MPI calls
A detailed range of metrics offering insight into the performance of the MPI calls in your application. These are all per-process metrics and any imbalance here, as shown by large blocks with sloped means, has serious implications for scalability.
Use these metrics to understand whether the blue areas of the Application Activity chart are problematic or are transferring data in an optimal manner. These are all seen from the application’s point of view.
An asynchronous call that receives data in the background and completes within a few milliseconds has a much higher effective transfer rate than the network bandwidth. Making good use of asynchronous calls is a key tool to improve communication performance.
In multithreaded applications, Linaro MAP only reports MPI metrics for MPI calls from main threads. If an application uses MPI_THREAD_SERIALIZED
or MPI_THREAD_MULTIPLE
, the Application Activity chart shows MPI activity, but some regions of the MPI metrics might be empty if the MPI calls are from non-main threads.
- MPI call duration
This metric tracks the time spent in an MPI call so far. PEs waiting at a barrier (MPI blocking sends, reductions, waits and barriers themselves) will ramp up time until finally they escape. Large areas show lots of wasted time and are prime targets for investigation. The PE with no time spent in calls is likely to be the last one to arrive, and therefore should be the focus for any imbalance reduction.
- MPI sent/received
This pair of metrics tracks the number of bytes passed to MPI send/receive functions per second. This is not the same as the speed with which data is transmitted over the network, as that information is not available. This means that an MPI call that receives a large amount of data and completes almost instantly will have an unusually high instantaneous rate.
- MPI point-to-point and collective operations
This pair of metrics tracks the number of point-to-point and collective calls per second. A long shallow period followed by a sudden spike is typical of a late sender. Most processes are spending a long time in one MPI call (very low #calls per second) while one computes. When that one reaches the matching MPI call it completes much faster, causing a sudden spike in the graph.
Note
For more information about the MPI standard definitions for these types of operations, see chapters 3 and 5 in the MPI Standard (version 2.1).
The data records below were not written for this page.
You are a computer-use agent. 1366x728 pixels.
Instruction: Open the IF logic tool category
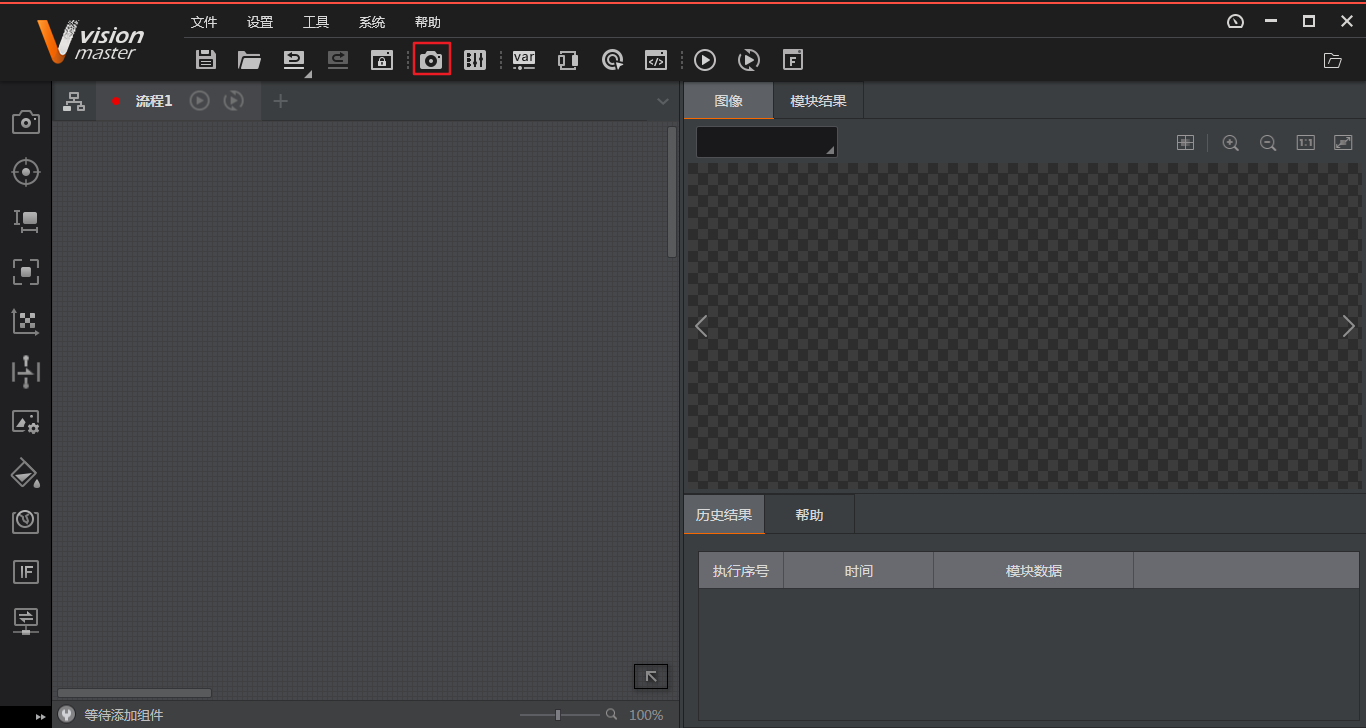point(26,572)
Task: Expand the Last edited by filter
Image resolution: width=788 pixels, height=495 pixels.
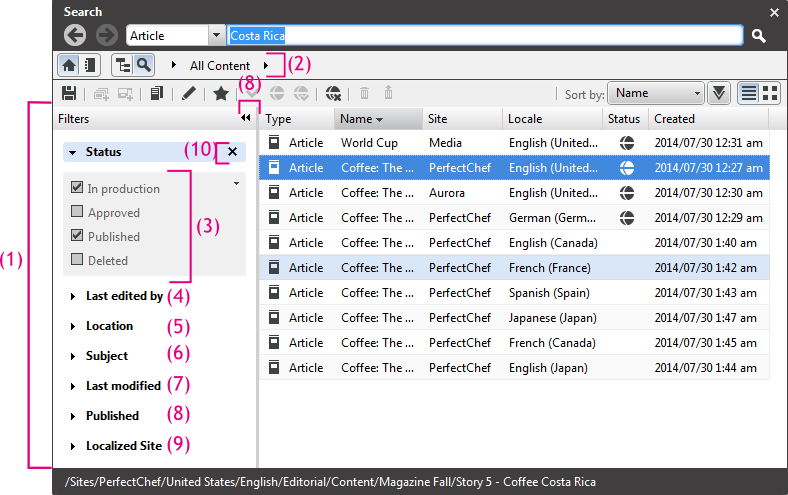Action: pos(124,296)
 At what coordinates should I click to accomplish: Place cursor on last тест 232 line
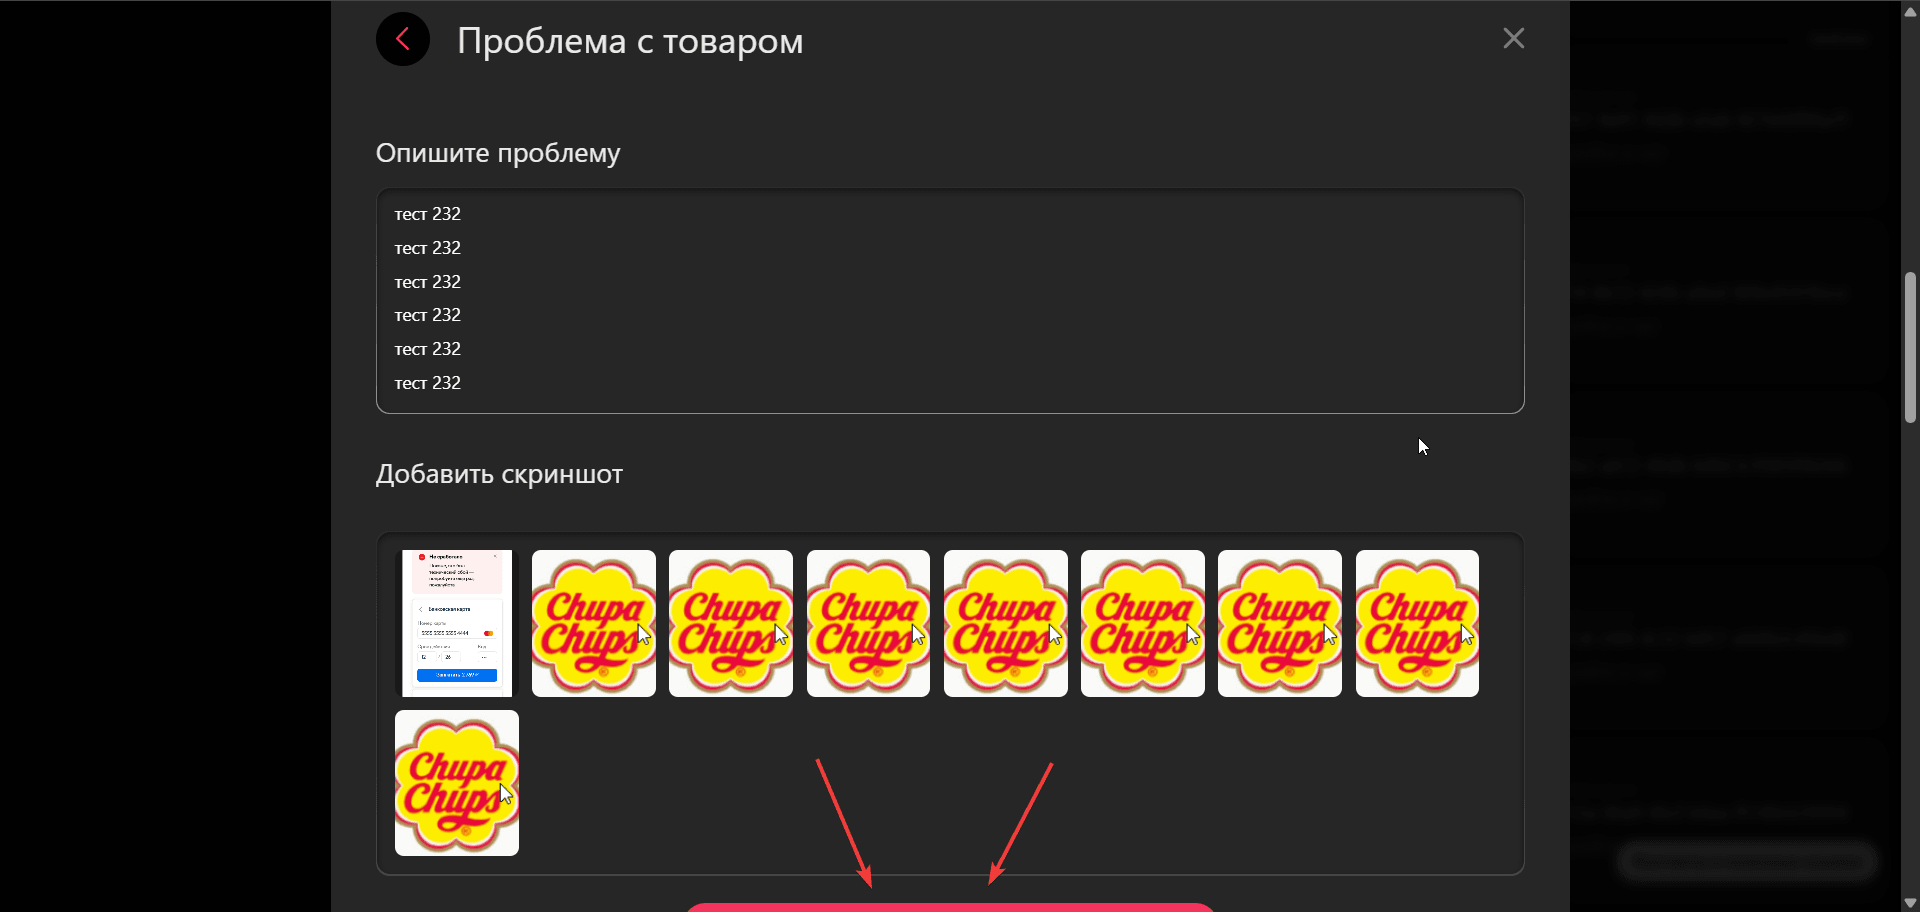tap(427, 383)
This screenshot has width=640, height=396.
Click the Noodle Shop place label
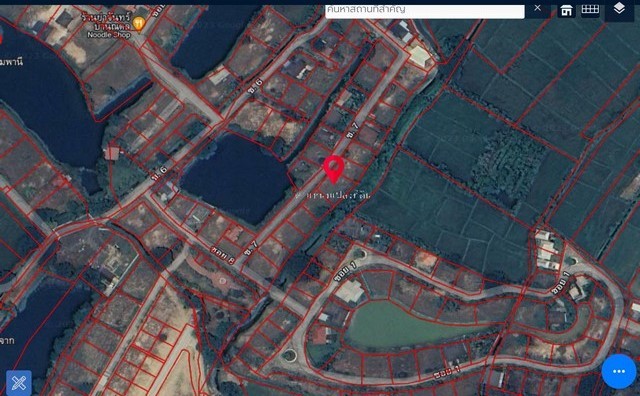[109, 35]
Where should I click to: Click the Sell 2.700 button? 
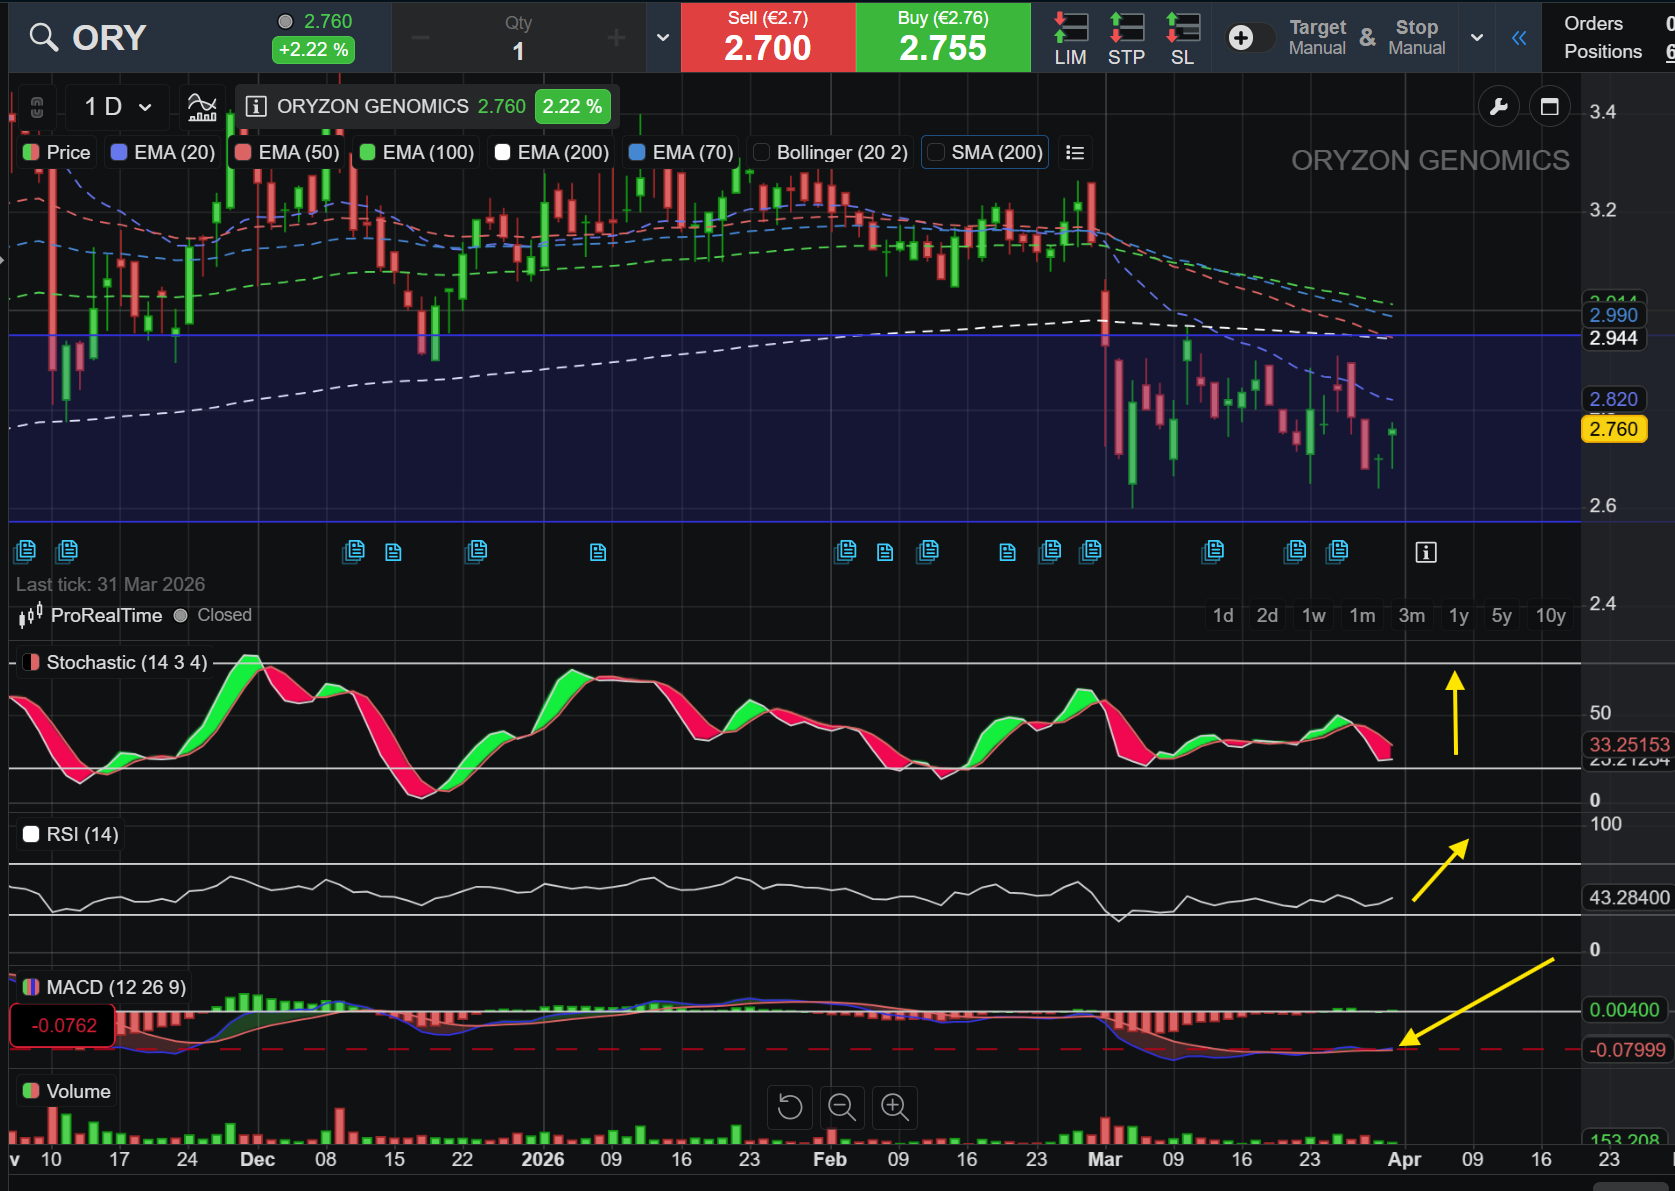767,37
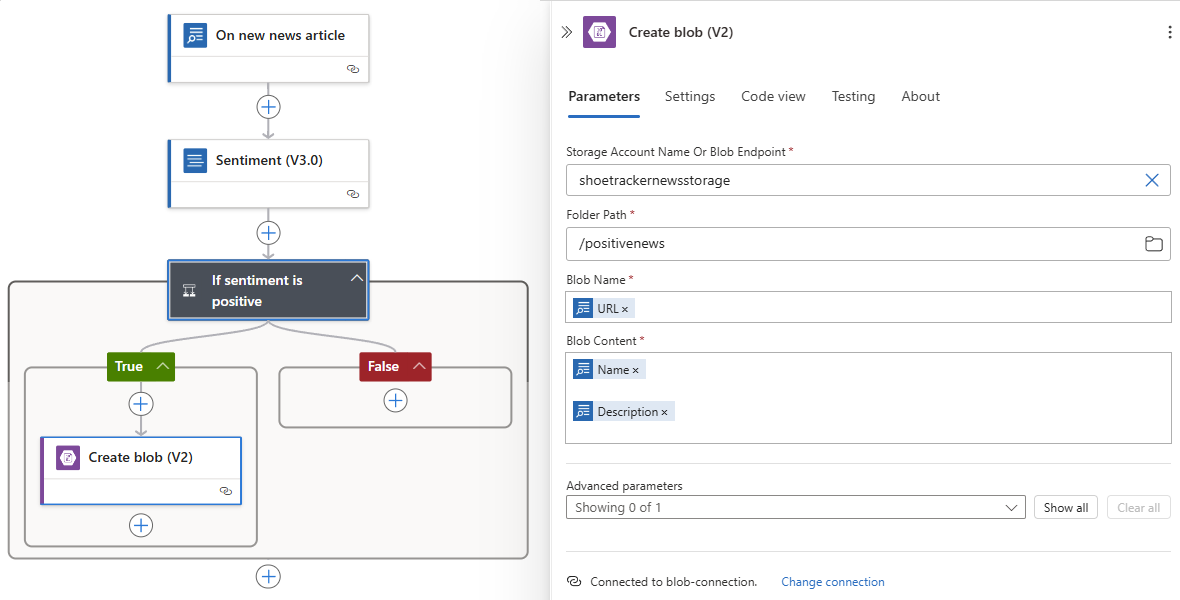This screenshot has height=600, width=1180.
Task: Clear the storage account name via X icon
Action: (1151, 180)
- MPI point-to-point and collective bytes
This pair of metrics tracks the number of bytes passed to MPI send and receive functions per second.
This is not the same as the speed with which data is transmitted over the network, as that information is not available. This means that an MPI call that receives a large amount of data and completes almost instantly will have an unusually high instantaneous rate.
Note
(for SHMEM users) Linaro MAP shows calls to shmem_barrier_all in MPI collectives, MPI calls, and MPI call duration. Metrics for other SHMEM functions are not collected.
Detecting MPI imbalance
The Metrics view shows the distribution of their value across all processes against time, so any large regions are showing an area of imbalance in this metric. Analyzing imbalance in Linaro MAP works like this:
Look at the Metrics view for any large regions. These represent imbalance in that metric during that region of time. This tells us (A) that there is an imbalance, and (B) which metrics are affected.
Click and drag on the Metrics view to select the large region, zooming the rest of the controls in to just this period of imbalance.
Now the Stacks view and the Source code viewer show which functions and lines of code were being executed during this imbalance.
Are the processes executing different lines of code? Are they executing the same one, but with differing efficiencies? This tells us (C) which lines of code and execution paths are part of the imbalance.
Hover the mouse over the largest areas on the metric graph and watch the minimum and maximum process ranks. This tells us (D) which ranks are most affected by the imbalance.
Now you know (A) whether there is an imbalance and (B) which metrics (CPU, memory, FPU, I/O) it affects. You also know (C) which lines of code and (D) which ranks to look at in more detail.
Often this is more than enough information to understand the immediate cause of the imbalance (for example, late sender, workload imbalance) but for a deeper view you can now switch to Linaro DDT and rerun the program with a breakpoint in the affected region of code. Examining the two ranks highlighted as the minimum and maximum by Linaro MAP with the full power of an interactive debugger helps get to the root cause of the imbalance behavior.